En resumen, quien se encuentra habitualmente necesitado de amparo ante argumentaciones discutibles o infundadas es el proponente de la iniciativa, titular además de derechos fundamentales. Sorprende que el Gobierno considere que sus facultades constitucionales puedan verse afectadas, no ya en torno a una concreta argumentación de la Mesa (lo que, por otra parte, sólo generosamente puede dar lugar a un conflicto entre órganos constitucionales) sino por la propia existencia de la facultad revisora del  órgano parlamentario. Y ello además cuando la  resolución de 29 de julio de 2011 por la que se regula la composición y funcionamiento de la Oficina Presupuestaria de las Cortes Generales (BOCG, Serie A, num. 457) establece explícitamente que la Oficina puede ser requerida por el Congreso para evaluar el impacto de una iniciativa sobre la que el Gobierno ha mostrado su disconformidad “por suponer aumento de los créditos o disminución de los ingresos del ejercicio en curso” (art. 8.2).

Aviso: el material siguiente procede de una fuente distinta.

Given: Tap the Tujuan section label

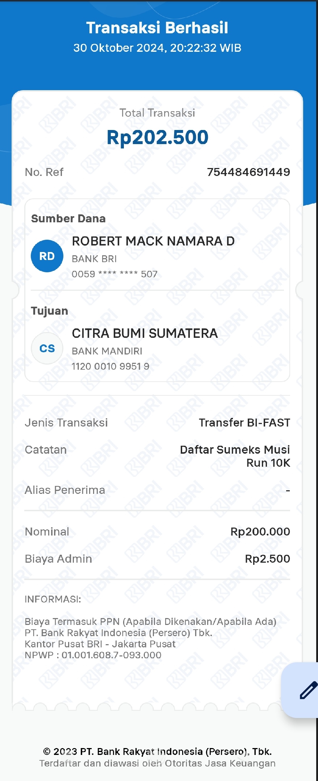Looking at the screenshot, I should tap(50, 311).
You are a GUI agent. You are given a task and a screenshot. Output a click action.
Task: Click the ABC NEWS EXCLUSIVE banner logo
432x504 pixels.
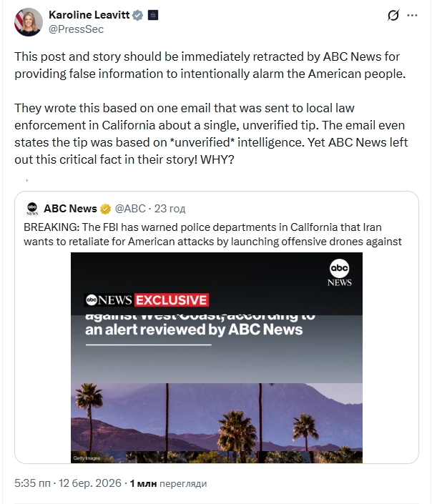tap(147, 300)
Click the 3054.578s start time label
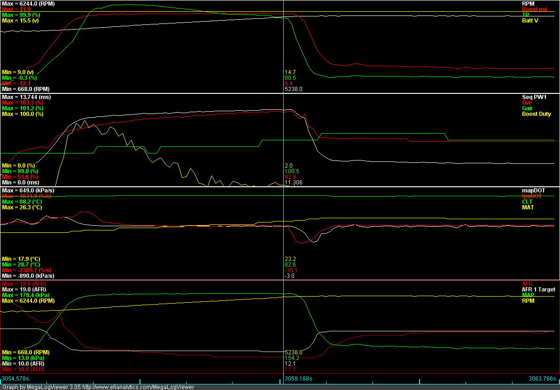The width and height of the screenshot is (560, 390). click(16, 379)
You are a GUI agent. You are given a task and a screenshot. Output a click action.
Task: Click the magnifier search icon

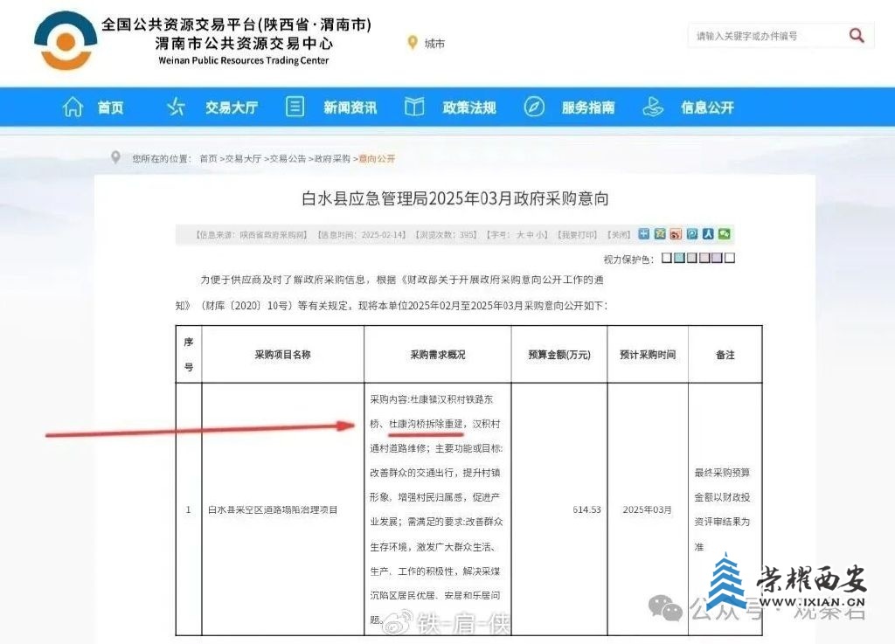pos(856,36)
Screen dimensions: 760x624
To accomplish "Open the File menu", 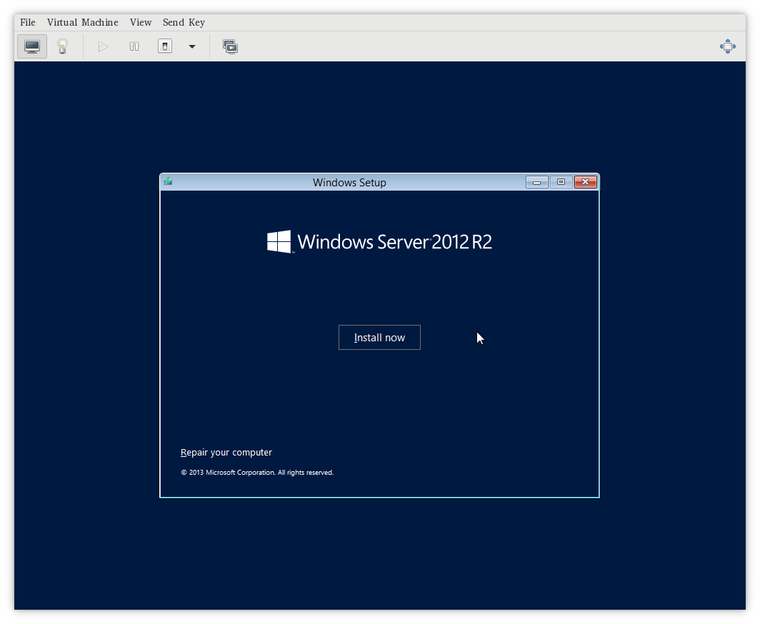I will coord(27,22).
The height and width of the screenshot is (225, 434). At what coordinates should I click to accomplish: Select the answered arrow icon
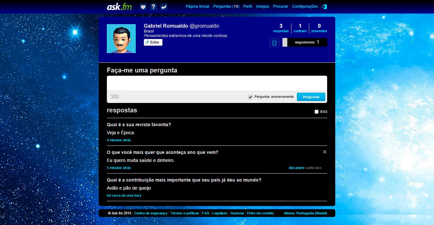[164, 6]
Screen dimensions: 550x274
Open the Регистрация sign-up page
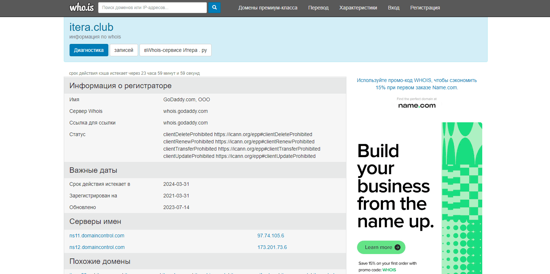(x=425, y=8)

Hará bien pues el Tribunal en mantener su capacidad de resolver los conflictos futuros que, caso por caso, puedan plantearse. Un reconocimiento de la inmunidad del Gobierno en este ámbito no sólo reforzaría el ya casi inasumible predominio gubernamental en nuestro sistema parlamentario, sino que vaciaría por completo la iniciativa legislativa de las minorías y, con ella, el derecho a la participación política reconocido por el propio Tribunal.